* Task directions
Output exactly the lines between the one holding "Given: Expand the plus create-new dropdown" and the last line of the data below, both of those lines included.

* Saved entries
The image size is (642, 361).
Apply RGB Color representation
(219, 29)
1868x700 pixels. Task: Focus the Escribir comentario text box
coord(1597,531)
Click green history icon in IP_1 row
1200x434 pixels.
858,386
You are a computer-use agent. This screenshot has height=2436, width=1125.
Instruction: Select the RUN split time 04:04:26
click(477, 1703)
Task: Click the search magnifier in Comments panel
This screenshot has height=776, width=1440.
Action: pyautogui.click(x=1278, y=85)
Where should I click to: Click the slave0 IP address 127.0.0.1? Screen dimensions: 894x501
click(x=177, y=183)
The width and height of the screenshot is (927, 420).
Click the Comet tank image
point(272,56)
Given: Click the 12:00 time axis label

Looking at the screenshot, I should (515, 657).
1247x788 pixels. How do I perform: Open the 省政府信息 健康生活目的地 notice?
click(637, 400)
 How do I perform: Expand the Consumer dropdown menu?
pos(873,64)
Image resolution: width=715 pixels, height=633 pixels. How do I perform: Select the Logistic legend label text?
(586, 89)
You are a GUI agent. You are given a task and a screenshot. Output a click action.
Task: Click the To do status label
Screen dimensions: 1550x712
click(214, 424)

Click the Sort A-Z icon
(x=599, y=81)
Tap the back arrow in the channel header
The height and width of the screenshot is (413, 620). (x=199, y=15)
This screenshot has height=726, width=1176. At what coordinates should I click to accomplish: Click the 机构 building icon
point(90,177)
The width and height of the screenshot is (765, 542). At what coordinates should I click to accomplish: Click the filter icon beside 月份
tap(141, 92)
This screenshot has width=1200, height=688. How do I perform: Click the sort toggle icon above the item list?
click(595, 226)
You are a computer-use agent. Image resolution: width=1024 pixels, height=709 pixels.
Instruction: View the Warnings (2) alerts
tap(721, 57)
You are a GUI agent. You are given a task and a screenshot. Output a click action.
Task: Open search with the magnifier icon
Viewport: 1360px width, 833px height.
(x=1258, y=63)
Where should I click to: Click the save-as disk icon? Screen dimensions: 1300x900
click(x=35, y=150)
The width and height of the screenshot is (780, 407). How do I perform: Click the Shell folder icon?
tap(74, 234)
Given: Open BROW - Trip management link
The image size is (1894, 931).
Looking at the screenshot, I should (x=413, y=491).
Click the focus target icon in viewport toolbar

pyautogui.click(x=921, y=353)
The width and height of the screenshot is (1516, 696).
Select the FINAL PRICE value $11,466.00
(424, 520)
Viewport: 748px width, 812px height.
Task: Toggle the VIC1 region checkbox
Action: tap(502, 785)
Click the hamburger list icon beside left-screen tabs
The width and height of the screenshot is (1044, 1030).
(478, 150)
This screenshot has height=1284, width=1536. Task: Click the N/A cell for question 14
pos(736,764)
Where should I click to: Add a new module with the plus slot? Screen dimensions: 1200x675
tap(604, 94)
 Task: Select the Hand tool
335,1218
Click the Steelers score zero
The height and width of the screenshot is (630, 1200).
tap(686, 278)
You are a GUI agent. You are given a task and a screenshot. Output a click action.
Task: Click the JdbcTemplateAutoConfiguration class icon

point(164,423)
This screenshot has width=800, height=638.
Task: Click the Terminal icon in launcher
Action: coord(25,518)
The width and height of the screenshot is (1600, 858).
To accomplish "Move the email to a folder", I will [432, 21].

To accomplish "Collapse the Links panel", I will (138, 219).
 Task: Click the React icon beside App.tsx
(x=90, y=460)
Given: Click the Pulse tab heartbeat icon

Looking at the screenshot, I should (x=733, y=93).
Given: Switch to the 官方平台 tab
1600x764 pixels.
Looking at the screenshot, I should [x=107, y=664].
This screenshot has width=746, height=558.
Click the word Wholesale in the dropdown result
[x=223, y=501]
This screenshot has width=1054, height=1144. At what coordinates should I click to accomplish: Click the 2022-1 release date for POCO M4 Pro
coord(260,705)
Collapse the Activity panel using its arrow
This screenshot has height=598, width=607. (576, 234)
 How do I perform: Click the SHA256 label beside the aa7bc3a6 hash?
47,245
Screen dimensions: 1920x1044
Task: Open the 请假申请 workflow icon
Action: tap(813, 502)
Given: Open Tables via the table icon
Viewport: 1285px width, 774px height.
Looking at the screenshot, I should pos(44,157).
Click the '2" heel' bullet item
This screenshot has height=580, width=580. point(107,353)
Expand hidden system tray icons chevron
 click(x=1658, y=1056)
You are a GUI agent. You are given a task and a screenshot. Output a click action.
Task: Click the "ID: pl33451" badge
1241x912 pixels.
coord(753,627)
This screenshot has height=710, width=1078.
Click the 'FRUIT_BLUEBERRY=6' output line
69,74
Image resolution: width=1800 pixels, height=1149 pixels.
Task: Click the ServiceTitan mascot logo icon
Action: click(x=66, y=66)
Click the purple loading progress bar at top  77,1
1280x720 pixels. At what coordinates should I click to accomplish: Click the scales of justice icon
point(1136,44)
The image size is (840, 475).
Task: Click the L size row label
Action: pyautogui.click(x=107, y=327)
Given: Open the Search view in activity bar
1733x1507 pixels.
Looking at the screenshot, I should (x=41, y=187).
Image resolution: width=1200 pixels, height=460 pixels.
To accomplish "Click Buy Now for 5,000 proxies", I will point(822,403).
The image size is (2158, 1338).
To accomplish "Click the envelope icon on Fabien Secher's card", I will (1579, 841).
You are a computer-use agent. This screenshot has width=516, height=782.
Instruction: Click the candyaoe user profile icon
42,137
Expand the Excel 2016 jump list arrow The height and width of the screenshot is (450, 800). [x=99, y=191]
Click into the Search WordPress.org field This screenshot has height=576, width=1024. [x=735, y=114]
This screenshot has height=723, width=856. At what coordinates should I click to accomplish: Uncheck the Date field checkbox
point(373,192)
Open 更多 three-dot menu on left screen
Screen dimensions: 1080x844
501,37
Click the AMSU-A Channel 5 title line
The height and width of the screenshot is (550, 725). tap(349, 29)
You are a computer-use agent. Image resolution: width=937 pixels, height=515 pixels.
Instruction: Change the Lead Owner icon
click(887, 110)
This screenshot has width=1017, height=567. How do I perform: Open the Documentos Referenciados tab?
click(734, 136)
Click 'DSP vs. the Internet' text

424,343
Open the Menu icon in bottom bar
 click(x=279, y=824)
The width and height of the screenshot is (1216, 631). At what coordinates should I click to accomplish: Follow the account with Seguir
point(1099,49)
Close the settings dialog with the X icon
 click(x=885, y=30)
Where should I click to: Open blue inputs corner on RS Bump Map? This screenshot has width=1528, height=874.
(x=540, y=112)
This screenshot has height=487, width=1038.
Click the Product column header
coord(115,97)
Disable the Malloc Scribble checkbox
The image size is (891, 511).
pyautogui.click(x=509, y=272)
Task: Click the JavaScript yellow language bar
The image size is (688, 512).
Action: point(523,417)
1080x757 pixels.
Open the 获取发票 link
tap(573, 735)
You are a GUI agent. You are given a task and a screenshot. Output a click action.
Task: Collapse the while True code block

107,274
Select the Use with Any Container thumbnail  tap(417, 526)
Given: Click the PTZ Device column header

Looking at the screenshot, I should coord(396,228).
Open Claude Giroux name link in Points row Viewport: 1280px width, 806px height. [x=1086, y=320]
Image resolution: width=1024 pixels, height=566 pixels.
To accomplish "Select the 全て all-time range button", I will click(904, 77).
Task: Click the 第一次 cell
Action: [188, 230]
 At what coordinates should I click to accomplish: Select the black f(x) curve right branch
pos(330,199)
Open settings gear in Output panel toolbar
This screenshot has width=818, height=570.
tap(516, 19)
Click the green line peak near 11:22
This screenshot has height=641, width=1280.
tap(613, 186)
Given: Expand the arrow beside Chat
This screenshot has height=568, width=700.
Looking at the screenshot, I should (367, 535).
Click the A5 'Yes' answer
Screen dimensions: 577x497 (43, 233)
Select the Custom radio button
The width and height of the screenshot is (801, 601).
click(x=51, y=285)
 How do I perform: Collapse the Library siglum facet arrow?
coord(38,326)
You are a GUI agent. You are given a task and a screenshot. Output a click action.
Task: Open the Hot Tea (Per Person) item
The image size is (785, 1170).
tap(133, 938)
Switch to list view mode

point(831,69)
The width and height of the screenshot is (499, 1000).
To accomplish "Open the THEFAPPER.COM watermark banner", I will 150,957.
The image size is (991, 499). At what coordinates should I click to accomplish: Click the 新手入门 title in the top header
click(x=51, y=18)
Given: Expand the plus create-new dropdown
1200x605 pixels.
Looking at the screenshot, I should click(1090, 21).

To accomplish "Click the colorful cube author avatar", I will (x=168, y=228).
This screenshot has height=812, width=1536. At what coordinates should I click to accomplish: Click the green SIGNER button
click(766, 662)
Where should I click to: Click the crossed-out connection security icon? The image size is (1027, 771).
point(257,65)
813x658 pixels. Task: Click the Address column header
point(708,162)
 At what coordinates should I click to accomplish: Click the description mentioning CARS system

* Written reply
Given: Expand the plus create-new dropdown
1200x605 pixels.
Looking at the screenshot, I should click(1090, 21).

To accomplish "Click the colorful cube author avatar", I will (x=168, y=228).
This screenshot has height=812, width=1536. At what coordinates should I click to accomplish: Click the green SIGNER button
click(766, 662)
Where should I click to: Click the crossed-out connection security icon? The image size is (1027, 771).
point(257,65)
813x658 pixels. Task: Click the Address column header
point(708,162)
 At what coordinates should I click to accomplish: Click the description mentioning CARS system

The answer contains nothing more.